_Exercise task:_ List every line in the records that contains the string "coordinates". Matching is case-sensitive.

_Data listing:_
┏━━

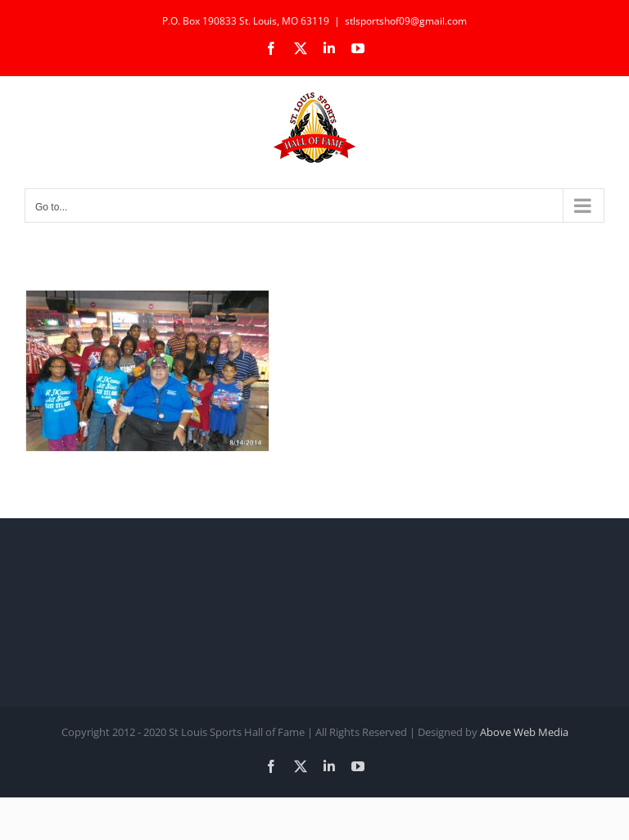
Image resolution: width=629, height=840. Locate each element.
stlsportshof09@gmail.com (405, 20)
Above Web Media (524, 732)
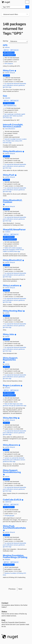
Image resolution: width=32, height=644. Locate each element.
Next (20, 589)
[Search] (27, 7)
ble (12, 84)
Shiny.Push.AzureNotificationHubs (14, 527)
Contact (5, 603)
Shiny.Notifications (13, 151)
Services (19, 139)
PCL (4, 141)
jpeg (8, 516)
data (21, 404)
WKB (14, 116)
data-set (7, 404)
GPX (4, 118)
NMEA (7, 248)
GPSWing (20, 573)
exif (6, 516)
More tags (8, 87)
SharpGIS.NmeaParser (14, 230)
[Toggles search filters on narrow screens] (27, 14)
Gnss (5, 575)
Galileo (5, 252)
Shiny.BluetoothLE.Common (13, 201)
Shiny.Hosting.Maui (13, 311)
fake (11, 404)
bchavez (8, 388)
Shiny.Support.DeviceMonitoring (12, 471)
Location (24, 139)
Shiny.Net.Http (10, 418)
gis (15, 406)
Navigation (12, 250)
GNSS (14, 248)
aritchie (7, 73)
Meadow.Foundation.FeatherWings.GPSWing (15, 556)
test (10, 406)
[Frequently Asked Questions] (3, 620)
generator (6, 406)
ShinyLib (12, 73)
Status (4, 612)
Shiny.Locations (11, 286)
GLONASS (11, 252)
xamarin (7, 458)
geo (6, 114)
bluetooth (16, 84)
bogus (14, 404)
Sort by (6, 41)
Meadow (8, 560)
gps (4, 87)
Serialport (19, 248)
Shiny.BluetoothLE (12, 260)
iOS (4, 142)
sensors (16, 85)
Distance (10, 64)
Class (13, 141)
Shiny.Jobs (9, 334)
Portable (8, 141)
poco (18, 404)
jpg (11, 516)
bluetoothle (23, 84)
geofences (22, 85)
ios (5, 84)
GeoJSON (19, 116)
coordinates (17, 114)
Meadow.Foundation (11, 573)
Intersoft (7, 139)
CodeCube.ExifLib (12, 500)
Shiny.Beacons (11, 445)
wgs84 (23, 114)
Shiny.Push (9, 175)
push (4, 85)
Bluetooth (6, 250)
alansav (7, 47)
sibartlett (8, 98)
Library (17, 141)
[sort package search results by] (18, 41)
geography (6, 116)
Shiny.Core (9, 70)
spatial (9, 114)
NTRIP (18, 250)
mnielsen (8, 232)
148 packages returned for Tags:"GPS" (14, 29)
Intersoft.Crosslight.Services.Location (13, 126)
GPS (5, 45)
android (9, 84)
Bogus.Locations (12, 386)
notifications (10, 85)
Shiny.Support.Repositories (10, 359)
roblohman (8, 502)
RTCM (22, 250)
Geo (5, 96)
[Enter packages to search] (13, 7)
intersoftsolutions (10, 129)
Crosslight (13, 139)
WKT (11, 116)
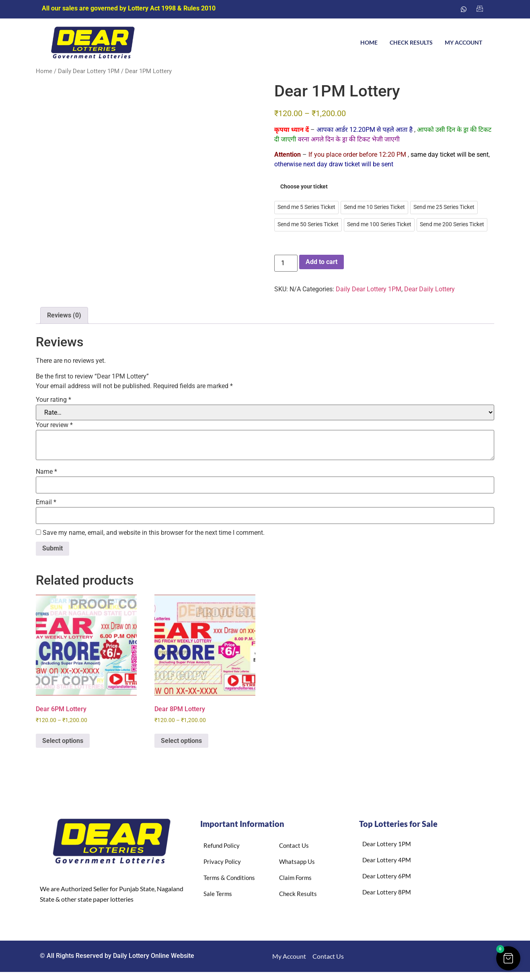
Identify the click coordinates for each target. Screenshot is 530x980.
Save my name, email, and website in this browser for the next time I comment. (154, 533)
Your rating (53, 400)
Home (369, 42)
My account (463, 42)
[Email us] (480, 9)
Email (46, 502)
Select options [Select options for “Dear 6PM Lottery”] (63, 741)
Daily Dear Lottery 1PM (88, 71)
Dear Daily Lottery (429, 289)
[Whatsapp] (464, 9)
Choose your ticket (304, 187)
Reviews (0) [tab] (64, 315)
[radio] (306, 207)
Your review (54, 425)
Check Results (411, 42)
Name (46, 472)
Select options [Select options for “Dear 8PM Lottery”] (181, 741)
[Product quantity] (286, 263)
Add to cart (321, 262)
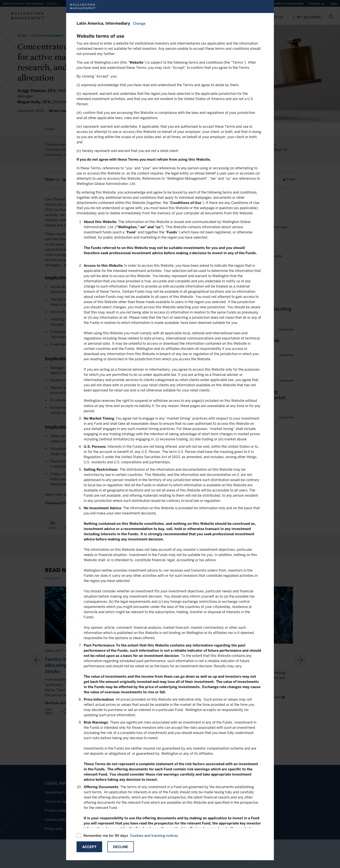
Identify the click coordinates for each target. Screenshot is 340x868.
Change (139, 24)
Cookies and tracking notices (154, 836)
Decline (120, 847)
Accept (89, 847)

┗━━

_Solution:_
coordinates (17, 114)
Identify the click coordinates for each target. Screenshot is 530x980.
Identify the click coordinates for each target. Screenshot is 340x868.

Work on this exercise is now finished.